The next morning I came to work and was greeted by a cement wall.  That's what it felt like hearing about the sudden death of betty overnight.  What had happened? I had left her stable, and so unexpectedly she was gone. It had happened just an hour or so before, thus I went, wearing my heart on my sleeve, into her room, packed full of family members.  Tears streamed from my face from shock, and true sadness. Irene came to me, "what happened Dr.C?" That's right...the doctor, always responsible somehow. I felt fault being handed to me, disguised as concern. Though fault was not warranted, it was easy to take from them, because they were anxious to give it away.

And here was irene again, in my office. I was seeing her for the first time since her mother's death. And of all things, I had to perform a "re" pap! Surely this gets some sympathy as truly uncomfortable!


Wednesday, March 1, 2006

La Cucaracha

The announcement right before today's lecture was that the "infestation in the call room had been taken care of".  With a word like infestation, you can only imagine the nature of the problem- some grotesque creature(s) had infiltrated.  The actual creature was the world's most archaic and my least favorite of all time- the cockroach.

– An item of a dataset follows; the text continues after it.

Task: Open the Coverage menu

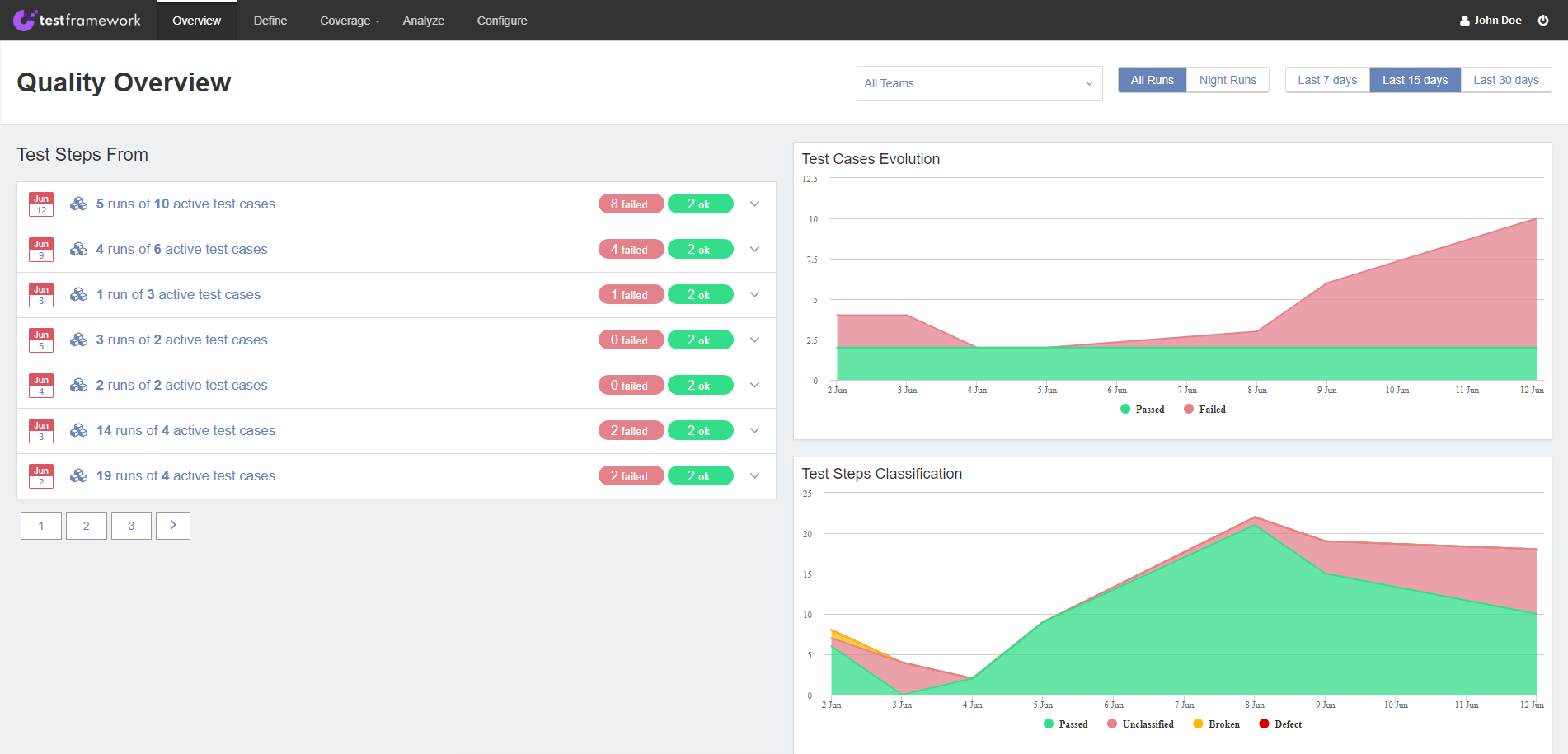Action: pos(346,21)
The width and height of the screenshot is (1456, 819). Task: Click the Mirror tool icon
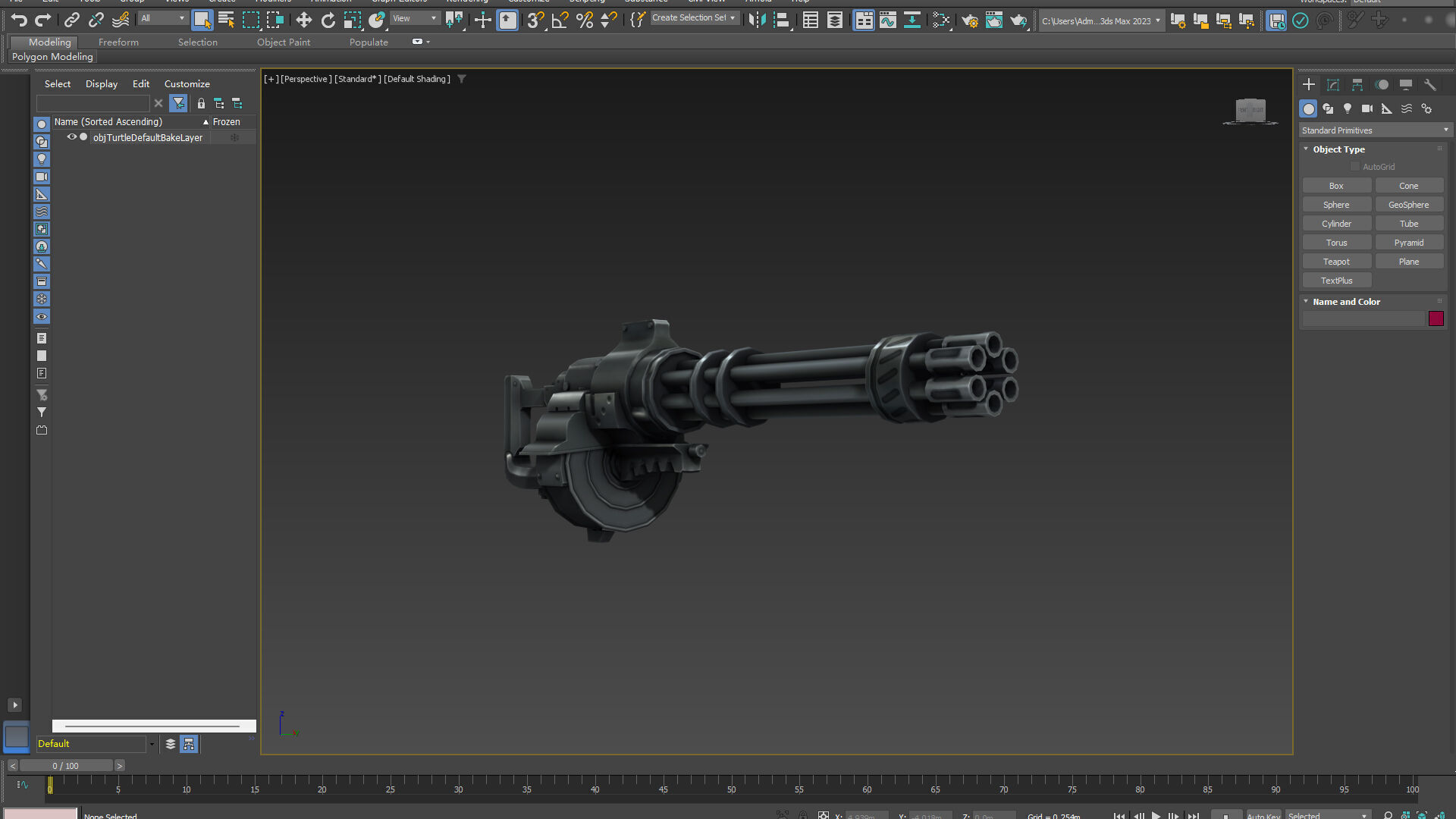click(x=756, y=20)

I had noticed just this week when walking down the hall of the hospital near our call room at least 2 of these beasts squished on the newly waxed floor. I remember thinking that a hospital is not where you want to see these bugs. What can it say for patient care if a cockroach is seen wandering the halls?

I am even less excited because I am now done with pediatrics and move into the hospital setting. In fact, I will be spending the night in the infestation room this weekend. While the live ones are likely dead after whatever treatment they did, I don't look forward to greeting the corpses that will litter the room.